[NO ISSUE] Rename tokenizer factories
Rename the variables to make things clear. Previously, tokenizer
factories were named tokenizer which could be confusing.
Change-Id: Ie72d420e18509489d0fc0f9c98b162202a62be55
Reviewed-on: https://asterix-gerrit.ics.uci.edu/c/asterixdb/+/5804
Contrib: Jenkins <jenkins@fulliautomatix.ics.uci.edu>
Integration-Tests: Jenkins <jenkins@fulliautomatix.ics.uci.edu>
Tested-by: Jenkins <jenkins@fulliautomatix.ics.uci.edu>
Reviewed-by: Ian Maxon <imaxon@uci.edu>
diff --git a/asterixdb/asterix-om/src/main/java/org/apache/asterix/formats/nontagged/BinaryTokenizerFactoryProvider.java b/asterixdb/asterix-om/src/main/java/org/apache/asterix/formats/nontagged/BinaryTokenizerFactoryProvider.java
index 5ef7702..6333e92 100644
--- a/asterixdb/asterix-om/src/main/java/org/apache/asterix/formats/nontagged/BinaryTokenizerFactoryProvider.java
+++ b/asterixdb/asterix-om/src/main/java/org/apache/asterix/formats/nontagged/BinaryTokenizerFactoryProvider.java
@@ -30,26 +30,29 @@
import org.apache.hyracks.storage.am.lsm.invertedindex.tokenizers.UTF8NGramTokenFactory;
import org.apache.hyracks.storage.am.lsm.invertedindex.tokenizers.UTF8WordTokenFactory;
+// ToDo: maybe we can make the constructor method of the tokenizers private so that tokenizers have to be generated via this provider
+// Currently, different call sites of tokenizers use **different parameters**, and this can be error-prone
+// A centralized provider can avoid the bugs due to different parameters.
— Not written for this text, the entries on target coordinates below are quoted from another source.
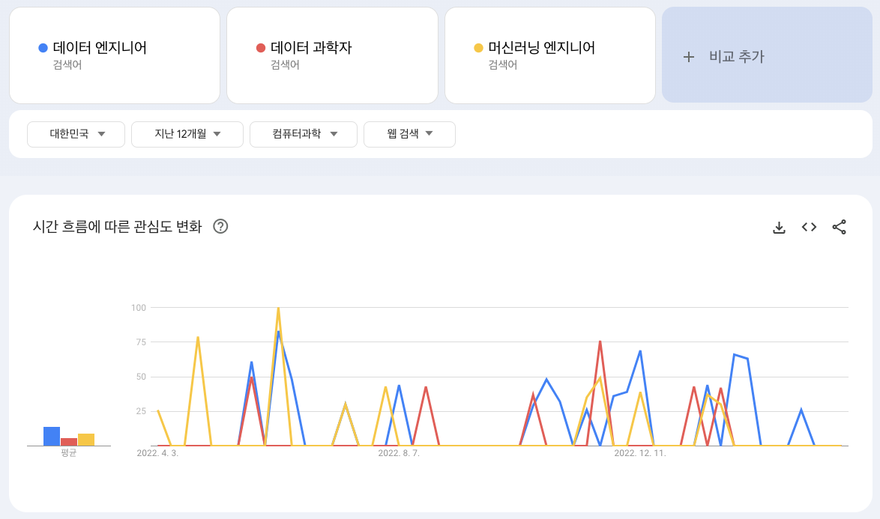
Task: Click the blue average bar in 평균
Action: 52,437
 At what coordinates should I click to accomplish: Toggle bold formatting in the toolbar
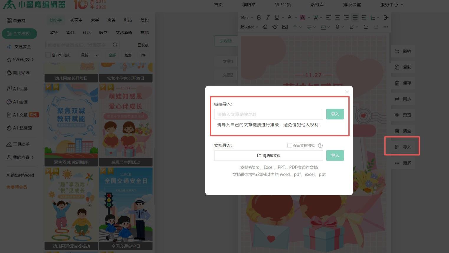tap(259, 17)

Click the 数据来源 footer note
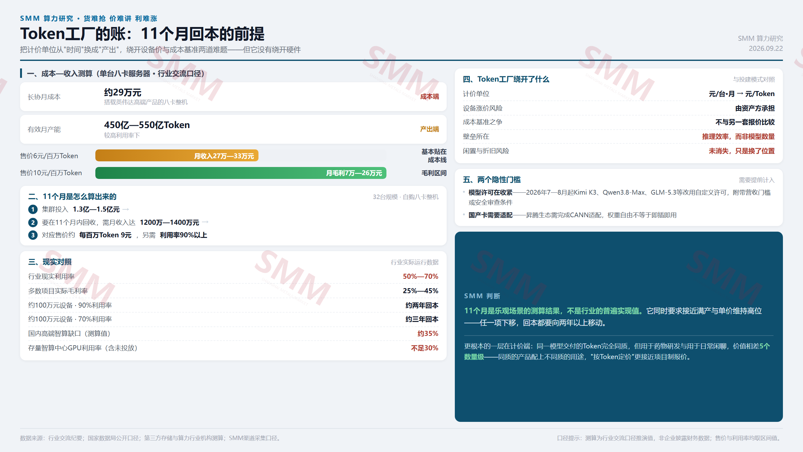[151, 438]
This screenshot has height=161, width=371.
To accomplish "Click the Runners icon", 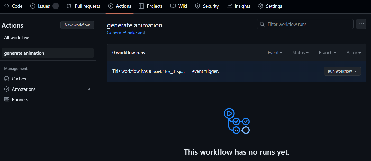I will (6, 99).
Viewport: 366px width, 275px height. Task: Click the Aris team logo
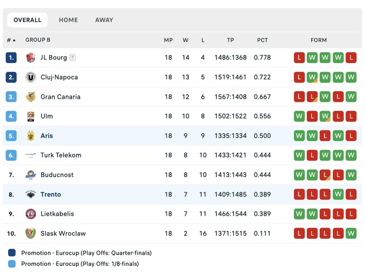31,136
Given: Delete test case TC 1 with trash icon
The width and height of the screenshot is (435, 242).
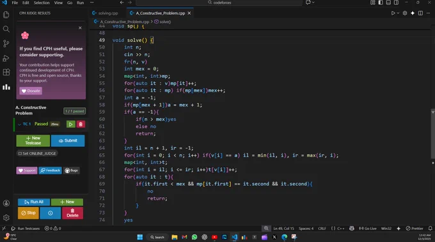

public class BinaryTokenizerFactoryProvider implements IBinaryTokenizerFactoryProvider {
public static final BinaryTokenizerFactoryProvider INSTANCE = new BinaryTokenizerFactoryProvider();
- private static final IBinaryTokenizerFactory aqlStringTokenizer =
+ private static final IBinaryTokenizerFactory stringTokenizerFactory =
new DelimitedUTF8StringBinaryTokenizerFactory(true, true,
new UTF8WordTokenFactory(ATypeTag.SERIALIZED_STRING_TYPE_TAG, ATypeTag.SERIALIZED_INT32_TYPE_TAG));
- private static final IBinaryTokenizerFactory aqlStringNoTypeTagTokenizer =
+ private static final IBinaryTokenizerFactory stringNoTypeTagTokenizerFactory =
new DelimitedUTF8StringBinaryTokenizerFactory(true, false,
new UTF8WordTokenFactory(ATypeTag.STRING.serialize(), ATypeTag.INTEGER.serialize()));
- private static final IBinaryTokenizerFactory aqlHashingStringTokenizer =
+ private static final IBinaryTokenizerFactory stringHashingTokenizerFactory =
new DelimitedUTF8StringBinaryTokenizerFactory(true, true, new HashedUTF8WordTokenFactory(
ATypeTag.SERIALIZED_INT32_TYPE_TAG, ATypeTag.SERIALIZED_INT32_TYPE_TAG));
- private static final IBinaryTokenizerFactory orderedListTokenizer =
+ private static final IBinaryTokenizerFactory orderedListTokenizerFactory =
new AOrderedListBinaryTokenizerFactory(new AListElementTokenFactory());
- private static final IBinaryTokenizerFactory unorderedListTokenizer =
+ private static final IBinaryTokenizerFactory unorderedListTokenizerFactory =
new AUnorderedListBinaryTokenizerFactory(new AListElementTokenFactory());
@Override
@@ -58,16 +61,16 @@
switch (typeTag) {
case STRING:
if (hashedTokens) {
- return aqlHashingStringTokenizer;
+ return stringHashingTokenizerFactory;
} else if (!typeTageAlreadyRemoved) {
- return aqlStringTokenizer;
+ return stringTokenizerFactory;
} else {
- return aqlStringNoTypeTagTokenizer;
+ return stringNoTypeTagTokenizerFactory;
}
case ARRAY:
- return orderedListTokenizer;
+ return orderedListTokenizerFactory;
case MULTISET:
- return unorderedListTokenizer;
+ return unorderedListTokenizerFactory;
default:
return null;
}
@@ -86,9 +89,9 @@
ATypeTag.SERIALIZED_INT32_TYPE_TAG));
}
case ARRAY:
- return orderedListTokenizer;
+ return orderedListTokenizerFactory;
case MULTISET:
- return unorderedListTokenizer;
+ return unorderedListTokenizerFactory;
default:
return null;
}